The official soundtrack of the film consisting of six songs was composed by Sunil Kashyap. While the Kannada version of the audio is about to be launched on 9 March 2017 at Bangalore Palace in Bengaluru and invited actors Shiva Rajkumar, Sudeep and Puneeth Rajkumar to be at the event.
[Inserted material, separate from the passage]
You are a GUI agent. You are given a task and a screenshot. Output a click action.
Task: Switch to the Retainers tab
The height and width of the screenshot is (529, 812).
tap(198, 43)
The Telugu version is planned to release in the second week of March with actor Nandamuri Balakrishna and Sunny Leone being the primary invitees.

Telugu Track list
| No. | Title | Lyrics | Artist(s) | Length |
|---|---|---|---|---|
| 1. | "Ghumshuda" | Bhaskara Bhatla | Chinmayi |  |
| 2. | "Nee Kosam" | Bhaskara Bhatla | Shreya Ghoshal |  |
| 3. | "Ee Pranam" | Bhaskara Bhatla | Sunil Kashyap |  |
| 4. | "Toli Pravasame" | Bhaskara Bhatla | Malvika Sriram |  |
| 5. | "Neela Neela" | Bhaskara Bhatla | Sunil Kashyap |  |
| 6. | "Adadhante" | Bhaskara Bhatla | Hemachandra |  |

Kannada Track list
| No. | Title | Lyrics | Artist(s) | Length |
|---|---|---|---|---|
| 1. | "Ghumshuda" | Ram | Chinmayi |  |
| 2. | "Ninagagi Naa Kadiruve" | V. Nagendra Prasad | Shreya Ghoshal |  |
| 3. | "Ee Sarasa" | V. Nagendra Prasad | Yazin Nizar |  |
| 4. | "Savi Anubhavavo" | V. Nagendra Prasad | Pranavi, Malavika |  |
| 5. | "Neeli Neeli" | V. Nagendra Prasad | Sunil Kashyap |  |
| 6. | "Hennu Andre Abala Alla" | V. Nagendra Prasad | Hemachandra |  |

==Release==
The film was released on 31 March 2017.

== Reception ==
=== Critical response ===
Mukta Badipatla of The Times of India gave 3.5/5 stars and wrote "A predictable storyline embellished with hilarious dialogues and fine performance, Rogue proves to be an out-an-out entertaining action drama." Hemanth Kumar of Firstpost gave 2/5 and wrote "Rogue reiterates the notion that the Puri Jagannadh we once knew has gone on a long vacation."